Cancer et pesticides à Fernelmont, un nouveau comité d'experts va enquêter

Y a-t-il un lien entre les cas de cancers et l'utilisation de pesticides dans les champs?
Y a-t-il un lien entre les cas de cancers et l'utilisation de pesticides dans les champs? - © publicdomainpictures.net

Y a-t-il une concentration anormale de cas de cancers à Fernelmont, en province de Namur? Il y a tout juste un an, une habitante du village de Cortil-Wodon attirait l’attention des autorités sur cette question. Elle mettait en avant l’utilisation de pesticides dans les champs tout proches comme cause possible de ces cancers.

En 2016, une première investigation menée par l’AVIQ, l’Agence wallonne pour une Vie de Qualité, n’avait pas permis de répondre à toutes les interrogations de la population. Un autre comité d’experts a donc été mis en place. Il est composé de cinq personnes: deux médecins-épidémiologistes, un médecin spécialisé en prévention du cancer et deux toxicologues. Mardi soir, ces experts ont rencontré le collège communal et les médecins généralistes de Fernelmont pour leur présenter la méthodologie qu’ils ont mise au point pour réaliser l’étude.

Une étude en deux étapes

Le travail du comité se déroulera en deux étapes. La première consistera à vérifier l’existence des cas de cancers parmi les personnes qui ont résidé ou qui résident toujours dans trois rues précises du village de Cortil-Wodon. La nature de ces cancers, le moment où ils sont apparus et les caractéristiques des patients seront également passés au crible.

Ensuite, lors de la deuxième étape, il s’agira d’examiner si le taux de malades dans ces rues est anormal par rapport à l’incidence du cancer en Région wallonne. Et s’il s’avère qu’il y a réellement un problème, une hypothèse pourra être envisagée sur la cause, en fonction évidemment des différents types de cancer qui auront été identifiés.

Echantillon trop petit?

Pour les médecins qui ont assisté à la réunion, cette méthodologie présente des avancées par rapport à l’étude réalisée par l’AVIQ en 2016. Mais ils regrettent que les experts ne s’intéressent qu’à trois rues du village de Cortil-Wodon ou neuf cancers ont été recensés. D’autres endroits qui présentent des caractéristiques similaires auraient aussi mérité une attention selon eux. Ils déplorent également qu’on ne s'intéresse pas à d’autres pathologies, comme les troubles neurologiques et les malformations congénitales.

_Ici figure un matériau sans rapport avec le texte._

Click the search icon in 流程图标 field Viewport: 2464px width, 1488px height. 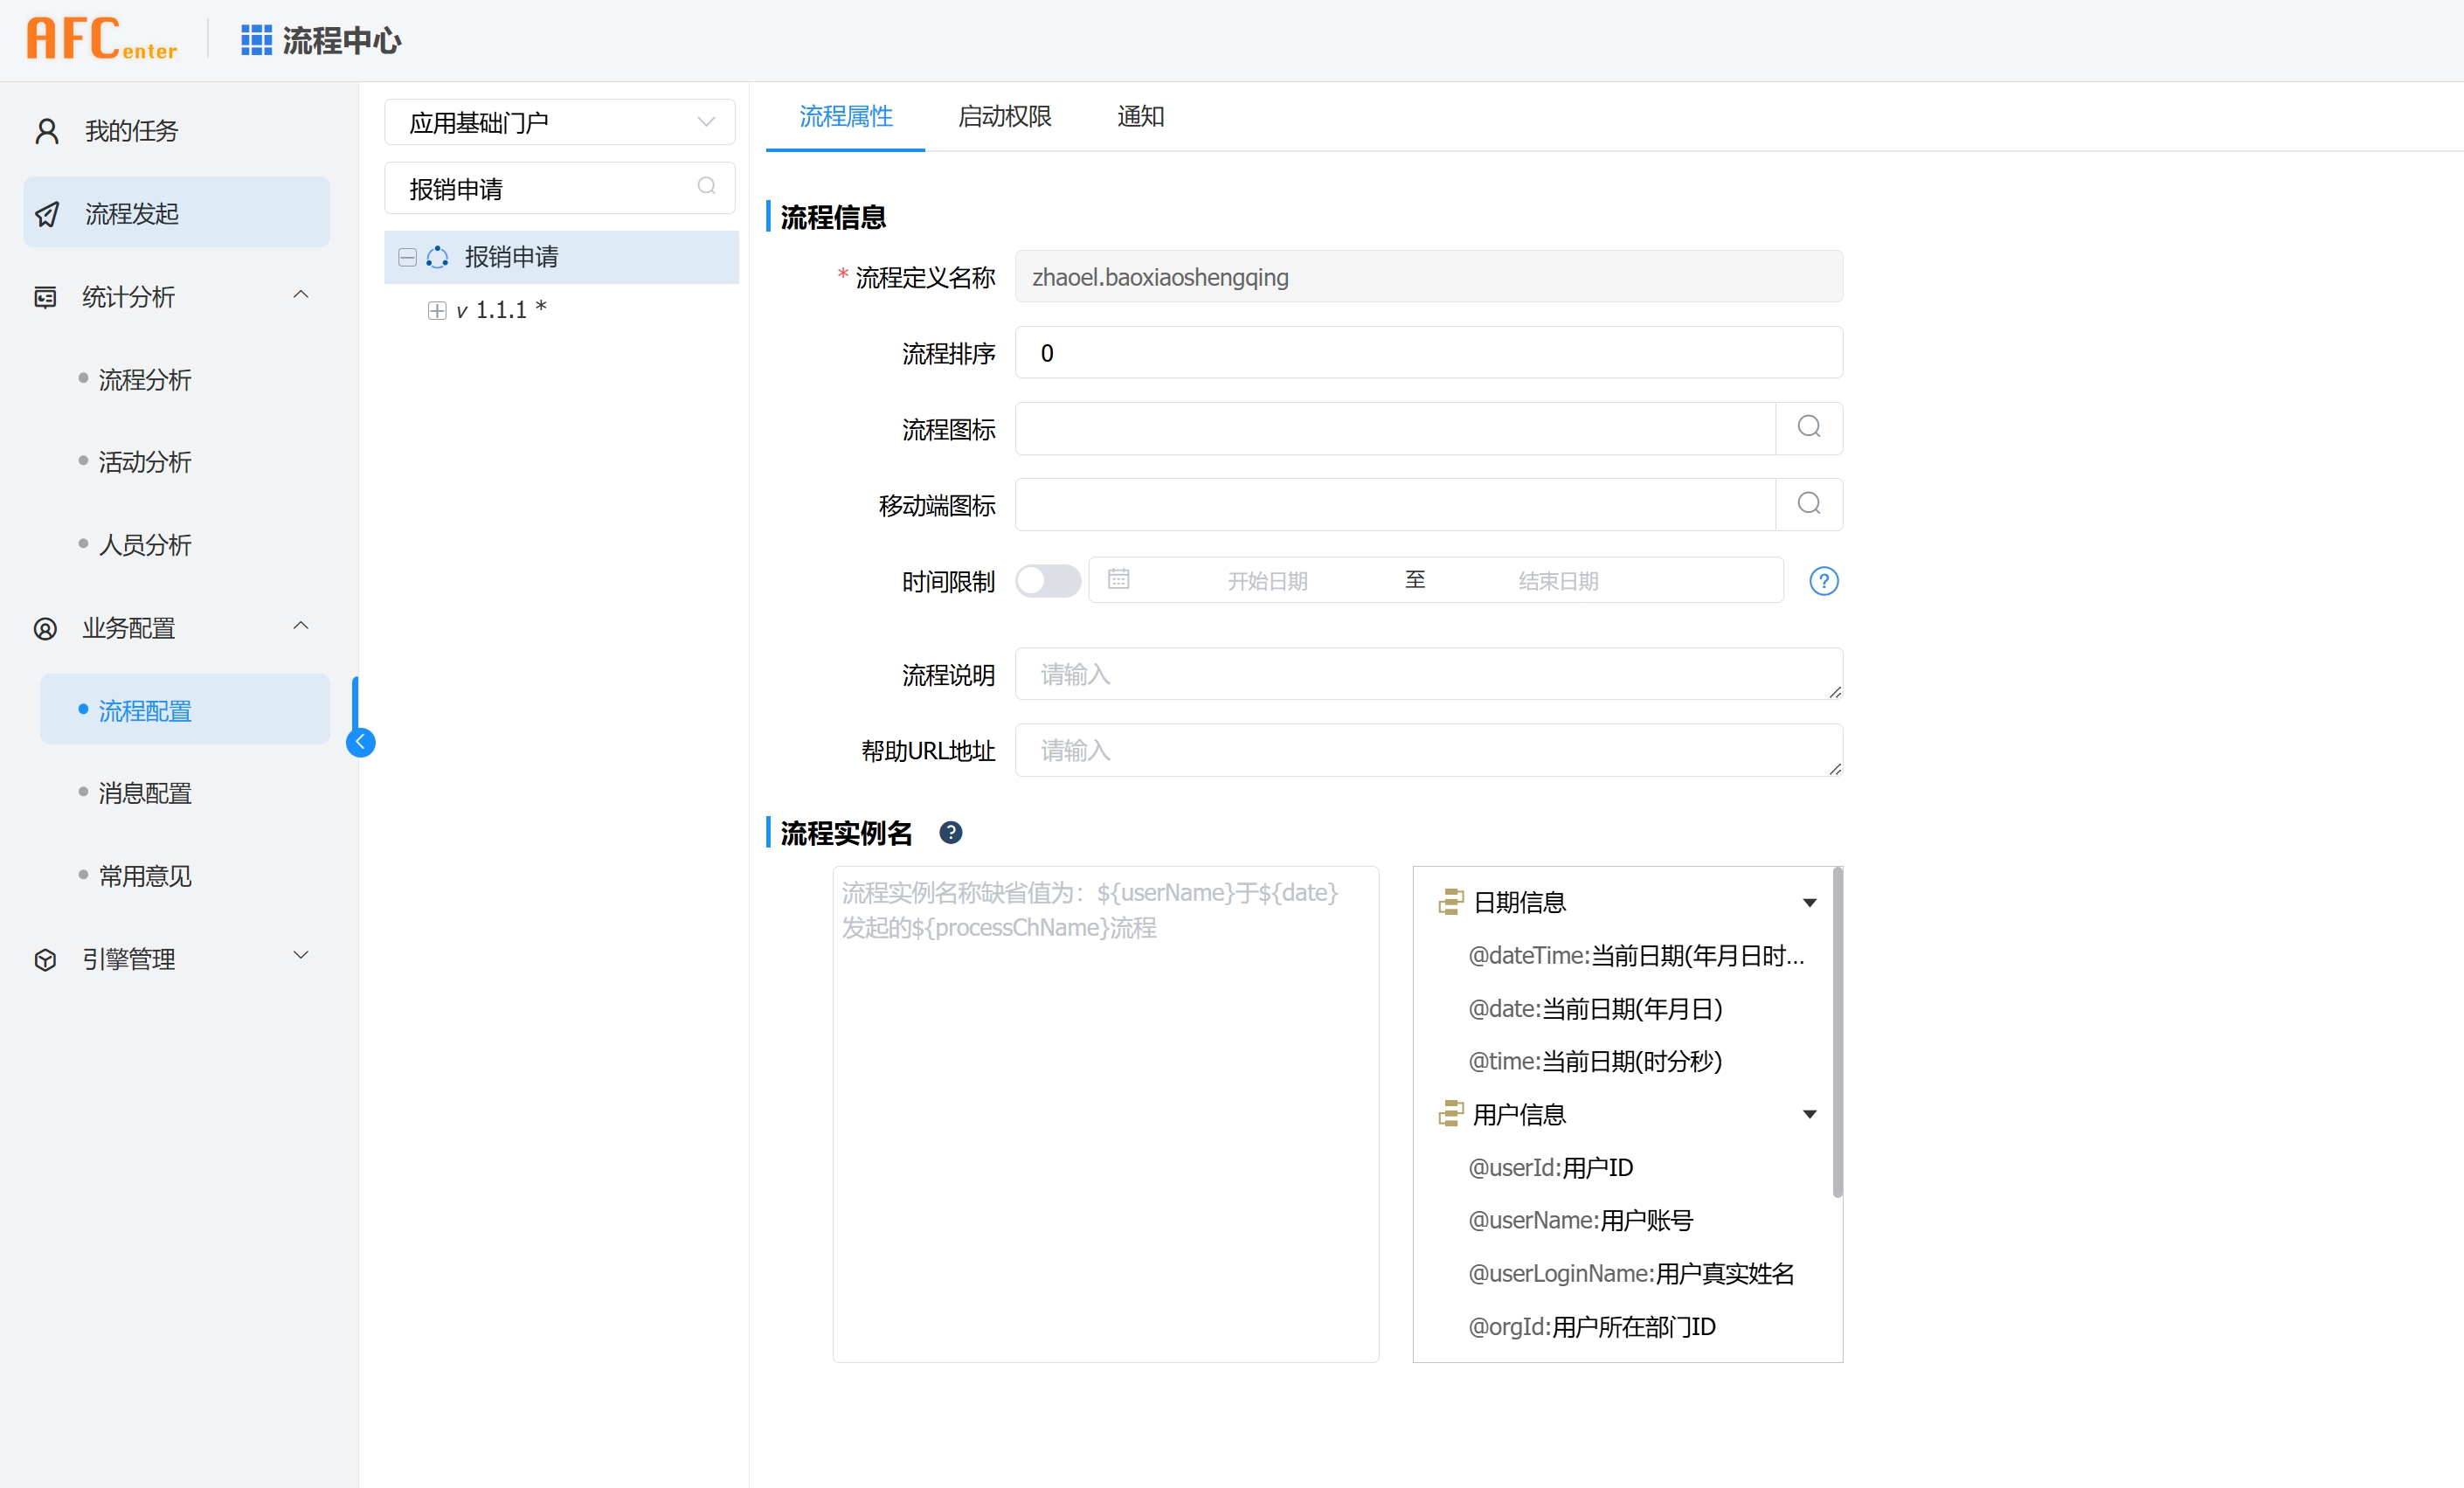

En clair, pour les médecins, le périmètre de l’étude n’est pas assez large. "Est-ce qu’on n’est pas en train de perdre notre temps en prenant un si petit échantillon, se demande Gilles Colemonts, médecin généraliste à Fernelmont. Est-ce que ce genre de recherche aussi focalisée sur quelques rues n’est pas la meilleure façon de ne rien trouver?"

Manque de transparence?

Les médecins s’interrogent également sur la communication du comité d’experts, réservée pour l’instant au collège communal et aux médecins de la commune. Pour eux, les habitants doivent être informés. "Ca renforce un peu cette impression de manque de transparence, poursuit Gilles Colemonts. Pourquoi ne pas faire une étude transparente où on explique les choses? Il y a peut-être des données médicales sensibles qui seront à aborder entre experts et entre médecins, on le comprend bien. Mais à ce stade-ci, sur le mode de fonctionnement d’une étude, on s’étonne".

Les médecins promettent en tous cas d’être attentifs à l’évolution du dossier et au travail du comité. A ce stade, on ne sait pas exactement quand les experts commenceront réellement leur mission. Pour éviter la pression, ils n’ont pas communiqué d’agenda et n’ont pas non-plus prévu de communiquer beaucoup.